» **SOURCE MATERIAL**
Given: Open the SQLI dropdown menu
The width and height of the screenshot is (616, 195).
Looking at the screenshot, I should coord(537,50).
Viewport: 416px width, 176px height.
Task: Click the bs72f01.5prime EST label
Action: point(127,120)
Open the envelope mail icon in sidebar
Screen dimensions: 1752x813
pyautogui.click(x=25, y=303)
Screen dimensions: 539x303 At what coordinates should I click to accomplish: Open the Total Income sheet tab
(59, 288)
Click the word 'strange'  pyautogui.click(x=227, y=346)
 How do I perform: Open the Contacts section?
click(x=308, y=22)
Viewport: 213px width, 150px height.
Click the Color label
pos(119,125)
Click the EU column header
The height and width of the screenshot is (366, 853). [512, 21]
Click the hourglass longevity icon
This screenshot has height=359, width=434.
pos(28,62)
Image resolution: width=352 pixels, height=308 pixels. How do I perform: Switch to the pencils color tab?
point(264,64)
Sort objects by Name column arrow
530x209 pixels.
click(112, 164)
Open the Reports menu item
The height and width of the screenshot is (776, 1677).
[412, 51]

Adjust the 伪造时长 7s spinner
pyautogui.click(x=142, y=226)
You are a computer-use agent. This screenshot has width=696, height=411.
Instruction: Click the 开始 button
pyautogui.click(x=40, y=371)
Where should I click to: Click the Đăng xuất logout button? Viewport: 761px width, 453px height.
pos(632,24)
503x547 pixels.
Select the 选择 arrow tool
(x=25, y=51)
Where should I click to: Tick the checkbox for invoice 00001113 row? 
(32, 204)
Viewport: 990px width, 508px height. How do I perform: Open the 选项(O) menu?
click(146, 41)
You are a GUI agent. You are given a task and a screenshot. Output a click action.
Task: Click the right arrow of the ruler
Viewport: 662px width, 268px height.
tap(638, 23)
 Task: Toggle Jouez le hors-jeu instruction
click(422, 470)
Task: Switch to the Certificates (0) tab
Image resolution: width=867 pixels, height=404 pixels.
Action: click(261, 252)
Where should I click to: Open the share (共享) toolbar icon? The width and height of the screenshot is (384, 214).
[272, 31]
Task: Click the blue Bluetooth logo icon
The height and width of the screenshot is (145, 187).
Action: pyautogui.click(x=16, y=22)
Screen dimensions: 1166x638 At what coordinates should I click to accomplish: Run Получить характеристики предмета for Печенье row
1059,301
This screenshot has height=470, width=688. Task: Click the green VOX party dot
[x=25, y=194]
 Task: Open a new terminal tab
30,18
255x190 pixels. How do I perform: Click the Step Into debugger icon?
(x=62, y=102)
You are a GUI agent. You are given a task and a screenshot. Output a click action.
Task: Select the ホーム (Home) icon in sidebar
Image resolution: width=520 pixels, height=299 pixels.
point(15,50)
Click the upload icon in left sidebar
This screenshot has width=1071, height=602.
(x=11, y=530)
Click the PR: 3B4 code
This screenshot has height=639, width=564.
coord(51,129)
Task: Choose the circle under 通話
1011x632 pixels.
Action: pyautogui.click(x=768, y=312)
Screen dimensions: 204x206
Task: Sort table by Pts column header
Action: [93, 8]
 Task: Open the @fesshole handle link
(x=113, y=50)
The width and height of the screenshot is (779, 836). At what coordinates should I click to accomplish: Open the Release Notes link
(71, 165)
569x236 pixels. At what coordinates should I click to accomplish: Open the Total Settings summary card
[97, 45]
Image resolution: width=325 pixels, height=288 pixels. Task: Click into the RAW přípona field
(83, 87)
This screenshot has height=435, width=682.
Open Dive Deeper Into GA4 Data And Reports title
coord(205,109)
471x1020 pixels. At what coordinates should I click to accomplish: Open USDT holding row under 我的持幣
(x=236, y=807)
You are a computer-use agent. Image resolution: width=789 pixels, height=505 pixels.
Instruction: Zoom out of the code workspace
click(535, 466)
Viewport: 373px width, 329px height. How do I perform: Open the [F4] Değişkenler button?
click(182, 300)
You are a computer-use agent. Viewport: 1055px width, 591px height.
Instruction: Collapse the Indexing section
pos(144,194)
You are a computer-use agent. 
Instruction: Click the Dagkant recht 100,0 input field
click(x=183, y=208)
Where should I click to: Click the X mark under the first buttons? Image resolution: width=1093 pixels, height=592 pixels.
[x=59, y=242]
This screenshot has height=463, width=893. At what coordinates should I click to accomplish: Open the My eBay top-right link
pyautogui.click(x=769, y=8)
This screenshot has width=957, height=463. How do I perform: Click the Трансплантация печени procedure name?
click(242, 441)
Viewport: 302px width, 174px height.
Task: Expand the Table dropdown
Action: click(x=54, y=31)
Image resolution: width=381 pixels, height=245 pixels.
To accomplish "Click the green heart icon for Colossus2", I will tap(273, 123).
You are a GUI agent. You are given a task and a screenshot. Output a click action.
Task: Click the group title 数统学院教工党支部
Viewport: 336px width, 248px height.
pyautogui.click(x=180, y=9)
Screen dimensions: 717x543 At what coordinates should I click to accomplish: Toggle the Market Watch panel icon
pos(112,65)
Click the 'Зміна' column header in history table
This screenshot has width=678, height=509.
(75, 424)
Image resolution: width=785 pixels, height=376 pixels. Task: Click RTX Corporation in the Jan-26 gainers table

» **TASK DIRECTIONS**
Read the entries and pick out all lines that include the word "agent".

» **EXPECTED ANSWER**
You are a computer-use agent. This screenshot has width=696, height=411.
You are a GUI agent. You are given a task and a screenshot. Output a click action.
You are a GUI agent. You are given a task and a screenshot. Output a click action.
You are a computer-use agent. Image resolution: width=789 pixels, height=505 pixels.
You are a computer-use agent. Viewport: 1055px width, 591px height.
You are a computer-use agent. 
You are a GUI agent. You are given a task and a screenshot. Output a click action.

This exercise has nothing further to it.